I mailed out my federal apostille documents around August 7, and then applied for a state background check on August 10. The state timeline was quick, so I made an appointment to get the apostille done in person on August 18. Unfortunately, my state background check didnt make it back to me until August 24, and the next soonest appointment was September 2. Finally, I dropped off my state background check and got it back the next morning with an apostille. I walked straight to the post office with all my documents and mailed out my visa application once and for all. On September 3, just 17 days before I was originally supposed to arrive in Madrid. The program has since created a virtual orientation for folks to follow along with, and I’m planning on an October 5 arrival, in time for the latecomers orientation. 

2. It adds up.

Each document that you need for a 6 month + student visa has some kind of expense, whether directly or indirectly. 

The passport: luckily I had renewed my passport in 2018, but I had to get it rushed back then for another visa and it cost over $200. A passport goes for $110 regularly.

The background check: my state background check was $14, plus the cost of fingerprinting, which was $30. My federal background check was $18, plus the fingerprinting at USPS, which was $50. 

The apostille: my state apostille was $10. My federal apostille was $8, plus the cost of postage and the return envelope.

The medical certificate: whatever your primary care provider charges for a wellness check-up.

The delivery: I paid around $32 for the two express-mail envelopes I had to use just to mail the documents and have the visa returned safely.
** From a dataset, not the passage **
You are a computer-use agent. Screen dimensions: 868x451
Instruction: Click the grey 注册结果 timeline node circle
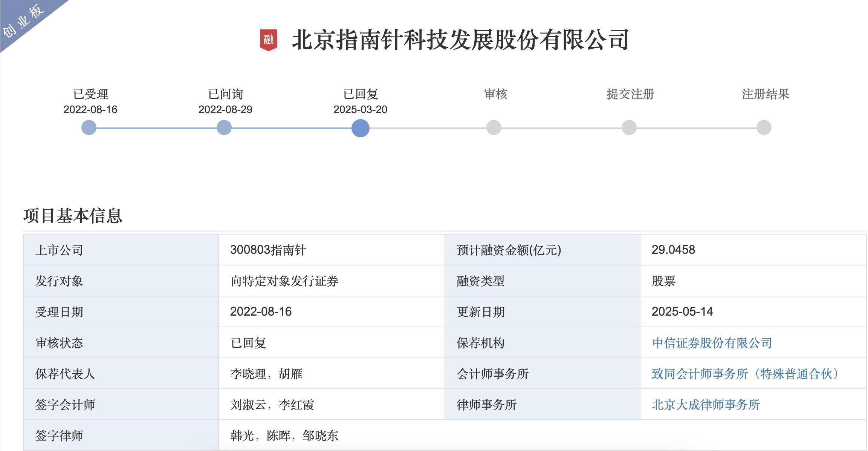coord(764,127)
If your consulate is currently taking in person visits, then you’ve got to figure out the transportation. For me, D.C. is about 4 and a half hours drive away, which would be a pretty big day trip just for a 15 minute visa appointment.

The visa fee: enclosed in your application in the form of a money order for $160.

You do the math, because I don’t want to know how much I’ve spent altogether on this.

3. Some things are out of your control.

Throughout the entire process, I felt like I had to hurry up and wait. I would rush to get all of these appointments made, documents obtained, and then I would have to mail something out or wait for another appointment and just keep twiddling my thumbs until I could take another action and move on to the next step. It’s important to keep in mind that while this process can be extremely frustrating and make you feel like you’re doing something wrong or you’re incompetent for not being able to figure this out, there are some things that are simply not in our control. Especially during the pandemic, bureaucracy is a beast before which we are pretty powerless. Any time I faced a delay or challenge, I would strategize about how to get around it or find a loophole. Sometimes I got lucky, and sometimes I didn’t. Your situation may depend on something as simple as who is answering the phone that day. Maybe they’re sympathetic and want to help you out, or maybe they’re tired, underpaid and don’t want to deal with your drama. But at the end of the day, the moments when I just let go were the only times I really knew peace throughout the entire process. 

4. It will be worth it.

Beyond the eventual desired outcome (a visa that allows me into Spain), there are other things that I became more aware and appreciative of since I started this process. For one thing, I came across tons of government employees whose jobs I had never really thought about before. There were the finger printers in their white lab coats, the extremely kind woman at the post office near my house, and of course the lovely and supportive people on the program who were also in the throes of a very demoralizing battle for a visa. Although my visa has not arrived yet, I did get confirmation from the consulate that my documents had arrived and “everything looks ok.” It’s only been two weeks since the day I mailed it, which was right before a holiday weekend, but I’m expecting it any day now. I’m so relieved to be in the final phase of this process, and able to focus on other things like my orientation webinars and other final preparations. In a way, the struggle made the whole thing feel like more of a victory.